One further breach with republican tradition remained to be made. In A.D. 330 the Emperor Constantine transferred the seat of government to Constantinople, as being the best centre for watching the then most critical frontiers, the Danube and the Euphrates. It is true that from 365 a collateral emperor was appointed to supervise the western countries. But the western emperor was usually subordinate to the ruler at Constantinople, and he set up his court, not at Rome, but at Milan or (since A.D. 402) at Ravenna. Rome retained its Senate, but ceased to be a seat of administration.

But if the autocracy of the later emperors was subject to no constitutional checks, it was hampered and even paralysed by the self-willed attitude of its own executive. The very existence of the rulers was threatened by the chronic insubordination of the Roman armies; their authority was flouted by the equally persistent disobedience of their administrative staff. This staff, whose numerical increase had more than kept pace with the progressive extension of the imperial functions, eventually grew too large for effective supervision. It also became more and more highly organised. Contrary to the usual practice of ancient states, which allowed a free interchange between the civilian and military duties, its members were confined to a purely civilian career. By this process the executive departments achieved great solidarity, and in their collective strength outmatched the emperors, who in any case could not spare much time from the now incessant calls of frontier defence. Thus the emperors’ subordinates ended by becoming their own masters. Of all the changes in the later Roman government, this was the greatest and worst. From being strictly responsible, the bureaucracy became free to misgovern to its hearts’ content, and it made full use of its licence. All the usual complaints about a corrupt administration were made against it, sale of offices and of justice, blackmail and illegal exaction of taxes, punishments with or without semblance of trial. It is only fair to add that the emperors again and again strove to recall! their staff to better behaviour. They showered edict after edict upon them, imploring and threatening in turn; they established special corps of inspectors to single out the offenders. But their honest endeavours were defeated by the well-organised collusion of the staff. The edicts were quietly disregarded, the inspectors were hoodwinked or bribed. Thus there was nothing left for the subjects but to await the coming of the German kings, whom they accepted with equanimity or even with alacrity.

But the bureaucracy found its power limited by two other classes with co-ordinate privileges. The landlord of the ever-growing latifundia were converting their estates into self-contained units, both in an economic and in a political sense. By degrees they acquired the right to levy the taxes and to supervise the levies of recruits incident upon their estates, and it is probable that they also usurped jurisdiction. Eventually the big domains came to form states within the state, and were practically out of bounds for the imperial officials. In this respect  they foreshadow the medieval manor.

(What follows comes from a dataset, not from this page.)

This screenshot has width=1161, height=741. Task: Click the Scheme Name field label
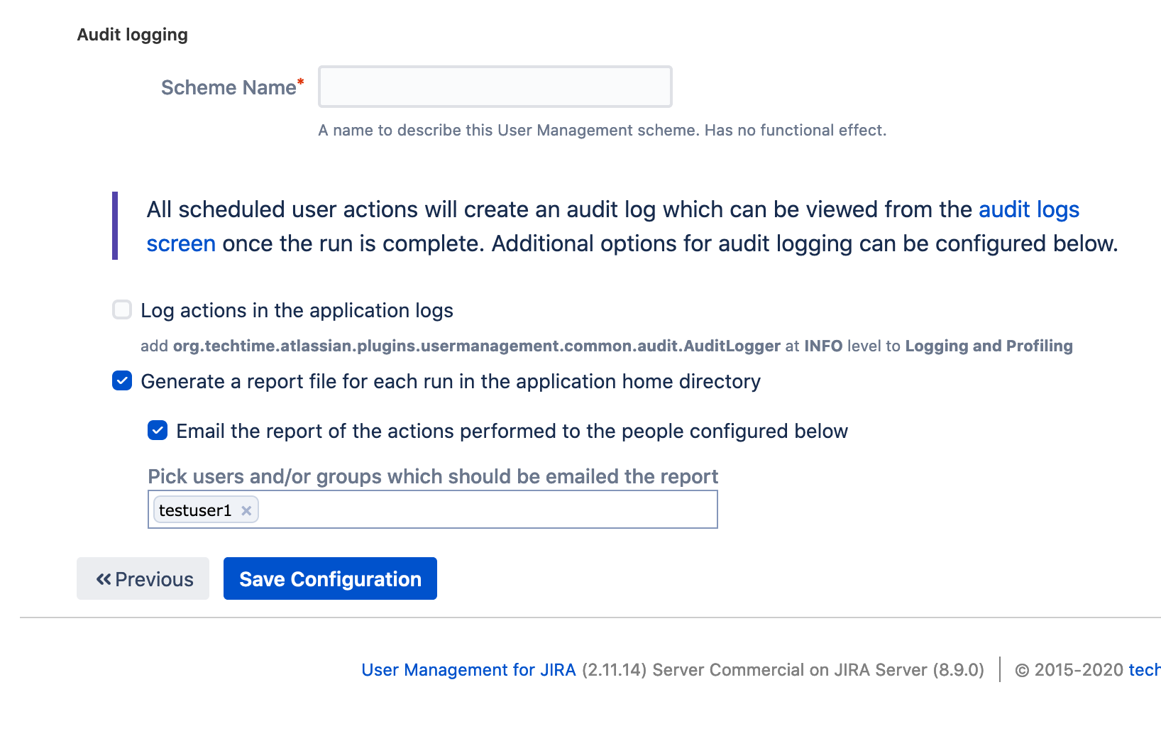(228, 87)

Another practical check upon the bureaucracy was provided by the Christian clergy. In the fourth and fifth centuries, when Christianity had become the state religion, the clergy were officially authorised to exercise the disciplinary powers of the arbitral jurisdiction which their congregations had unofficially confided to them. In addition, the bishops of the Roman cities were enlisted by the emperors to protect their communities against the depredations of the executive. In effect, the Christian prelates sometimes brought their moral authority to bear with success upon both sets of plunderers, Roman officials and German invaders. In the establishment of the Christian clergy as a privileged order and the activity of the bishops as chief representatives and champions of their towns, we find another link between the later Roman Empire and the medieval states of Europe.